Study: All Frontier AI Models Vulnerable to Multi-Turn Jailbreaks—Grok at 88%, Claude at 12%
Key Takeaways
- ▸Every frontier model tested fails a non-trivial fraction of multi-turn attacks, ranging from 7.89% to 88.30% success rates
- ▸Multi-turn jailbreak rates are 2–10x higher than single-turn rates, revealing a critical evaluation gap in safety benchmarks
- ▸Claude, Anthropic's safety-focused model, reaches 11–16% vulnerability under iterative attacks versus 2–3% single-turn
Summary
A comprehensive security evaluation of 15 frontier large language models from OpenAI, Anthropic, Google, Amazon, and xAI has found that every model tested exhibits significant vulnerabilities to multi-turn jailbreak attacks. Conducted by researchers Nicholas Conley and Amy Chang, the study reveals a critical weakness in how AI safety is currently evaluated: single-turn benchmarks fail to capture real-world adversarial scenarios where attackers iterate and adapt across multiple turns.
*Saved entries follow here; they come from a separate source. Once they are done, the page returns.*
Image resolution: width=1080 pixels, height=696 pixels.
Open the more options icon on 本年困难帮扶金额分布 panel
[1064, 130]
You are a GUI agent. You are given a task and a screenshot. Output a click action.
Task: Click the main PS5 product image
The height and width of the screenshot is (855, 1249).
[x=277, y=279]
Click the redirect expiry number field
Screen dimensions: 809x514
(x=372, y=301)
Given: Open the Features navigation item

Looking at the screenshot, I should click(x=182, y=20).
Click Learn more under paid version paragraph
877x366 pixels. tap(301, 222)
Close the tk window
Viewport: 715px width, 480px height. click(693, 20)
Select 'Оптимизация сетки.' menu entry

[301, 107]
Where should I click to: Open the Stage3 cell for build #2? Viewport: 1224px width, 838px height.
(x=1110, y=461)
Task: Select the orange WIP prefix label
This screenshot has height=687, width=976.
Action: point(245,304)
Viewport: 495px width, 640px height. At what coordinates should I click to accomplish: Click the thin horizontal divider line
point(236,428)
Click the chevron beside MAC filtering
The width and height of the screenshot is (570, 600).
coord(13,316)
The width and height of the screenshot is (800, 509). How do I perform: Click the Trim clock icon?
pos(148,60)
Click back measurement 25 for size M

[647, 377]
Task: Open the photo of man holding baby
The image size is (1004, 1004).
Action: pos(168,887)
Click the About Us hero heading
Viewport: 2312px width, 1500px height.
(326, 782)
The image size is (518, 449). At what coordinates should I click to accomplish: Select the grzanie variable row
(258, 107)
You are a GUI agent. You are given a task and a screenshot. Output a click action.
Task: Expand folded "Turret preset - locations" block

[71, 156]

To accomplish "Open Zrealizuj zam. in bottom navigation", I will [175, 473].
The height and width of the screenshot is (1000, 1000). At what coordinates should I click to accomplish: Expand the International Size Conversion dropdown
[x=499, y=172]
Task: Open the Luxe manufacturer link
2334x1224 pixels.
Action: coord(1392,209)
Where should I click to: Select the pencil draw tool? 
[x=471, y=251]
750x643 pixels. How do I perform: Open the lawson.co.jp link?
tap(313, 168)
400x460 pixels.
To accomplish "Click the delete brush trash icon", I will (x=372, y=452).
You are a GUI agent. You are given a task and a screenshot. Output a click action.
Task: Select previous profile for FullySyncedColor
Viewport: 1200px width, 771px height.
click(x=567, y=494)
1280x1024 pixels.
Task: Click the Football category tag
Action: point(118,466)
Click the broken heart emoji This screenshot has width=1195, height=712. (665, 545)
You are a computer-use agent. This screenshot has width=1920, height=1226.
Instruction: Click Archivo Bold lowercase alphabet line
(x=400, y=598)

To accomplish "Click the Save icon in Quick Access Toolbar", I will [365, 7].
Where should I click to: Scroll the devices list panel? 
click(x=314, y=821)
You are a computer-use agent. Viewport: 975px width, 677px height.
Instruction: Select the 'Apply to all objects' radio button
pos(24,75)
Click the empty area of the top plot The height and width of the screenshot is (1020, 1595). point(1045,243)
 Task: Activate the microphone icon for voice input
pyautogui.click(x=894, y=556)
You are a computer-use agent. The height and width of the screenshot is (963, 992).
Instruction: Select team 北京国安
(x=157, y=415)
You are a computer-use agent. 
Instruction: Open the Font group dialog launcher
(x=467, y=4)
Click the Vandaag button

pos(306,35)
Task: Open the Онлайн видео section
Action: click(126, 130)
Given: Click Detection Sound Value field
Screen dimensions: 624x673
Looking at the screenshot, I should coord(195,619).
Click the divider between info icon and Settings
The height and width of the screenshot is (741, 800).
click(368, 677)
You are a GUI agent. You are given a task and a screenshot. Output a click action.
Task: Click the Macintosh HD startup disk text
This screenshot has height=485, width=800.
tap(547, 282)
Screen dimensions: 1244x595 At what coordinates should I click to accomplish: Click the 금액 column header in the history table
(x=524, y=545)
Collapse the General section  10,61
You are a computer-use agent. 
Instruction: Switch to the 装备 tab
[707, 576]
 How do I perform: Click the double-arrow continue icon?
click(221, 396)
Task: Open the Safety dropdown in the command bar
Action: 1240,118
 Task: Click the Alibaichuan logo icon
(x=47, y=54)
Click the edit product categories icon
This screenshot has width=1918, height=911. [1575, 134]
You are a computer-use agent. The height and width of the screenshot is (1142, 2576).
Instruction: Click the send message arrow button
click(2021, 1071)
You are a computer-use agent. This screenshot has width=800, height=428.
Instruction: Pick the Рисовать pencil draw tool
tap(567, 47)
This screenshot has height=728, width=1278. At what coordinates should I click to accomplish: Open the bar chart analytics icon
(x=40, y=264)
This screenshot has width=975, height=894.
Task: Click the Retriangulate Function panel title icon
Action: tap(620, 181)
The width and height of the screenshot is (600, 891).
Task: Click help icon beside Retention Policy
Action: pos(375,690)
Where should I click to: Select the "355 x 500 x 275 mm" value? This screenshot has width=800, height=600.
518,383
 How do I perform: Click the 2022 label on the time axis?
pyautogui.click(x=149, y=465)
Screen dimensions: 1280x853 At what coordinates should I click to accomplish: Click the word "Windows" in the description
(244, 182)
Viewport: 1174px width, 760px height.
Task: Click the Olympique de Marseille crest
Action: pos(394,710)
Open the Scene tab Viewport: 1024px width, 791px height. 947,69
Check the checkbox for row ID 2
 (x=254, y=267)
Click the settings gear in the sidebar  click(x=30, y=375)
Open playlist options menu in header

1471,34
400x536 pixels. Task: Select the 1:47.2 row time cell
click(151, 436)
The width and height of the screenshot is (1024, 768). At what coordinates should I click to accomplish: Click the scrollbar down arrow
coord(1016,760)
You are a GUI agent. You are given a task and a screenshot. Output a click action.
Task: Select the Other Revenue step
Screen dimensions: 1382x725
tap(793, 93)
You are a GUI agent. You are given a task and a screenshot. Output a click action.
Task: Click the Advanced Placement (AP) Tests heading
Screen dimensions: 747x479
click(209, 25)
The gap between single-turn and multi-turn attack success rates is dramatic. While single-turn jailbreak rates ranged from 2.19% to 64.91%, multi-turn rates skyrocketed to between 7.89% and 88.30% across the cohort. Anthropic's Claude family—among the strongest single-turn performers at 2.19% to 3.64%—reaches 11.16% to 16.20% under iterative pressure. OpenAI's GPT-5.4 jumps from 2.74% to 24.68% (a 9x increase), while xAI's Grok 4.1 Fast hits 88.30%, the highest rate in the evaluation. Even Amazon's Nova 2 Lite, the best performer, still shows 7.89% vulnerability.
The researchers argue this disparity is fundamental: real attackers don't make single requests—they adapt, reframe refusals, decompose tasks across turns, and escalate gradually. The study evaluated 30,090 single-turn prompts and 6,986 multi-turn attacks across 1,456 conversations, establishing that current industry safety benchmarks significantly underestimate risk by ignoring how adversaries actually operate.
- Current safety reports and model cards are based on single-turn benchmarks that don't reflect real adversarial threat models
- Labs emphasizing capability advancement show wider single-to-multi gaps than labs emphasizing safety in public communications
Editorial Opinion
This research exposes a fundamental credibility problem in how the AI industry measures safety. While companies publish single-turn jailbreak rates in safety reports and model cards, this study demonstrates those metrics bear little relationship to real-world robustness. The finding that labs publicly emphasizing safety show narrower single-to-multi gaps than capability-focused labs suggests institutional incentives may be distorting the safety narrative. Until safety evaluations catch up with actual threat models—where attackers iterate and adapt—frontier model safety claims should be treated with substantial skepticism.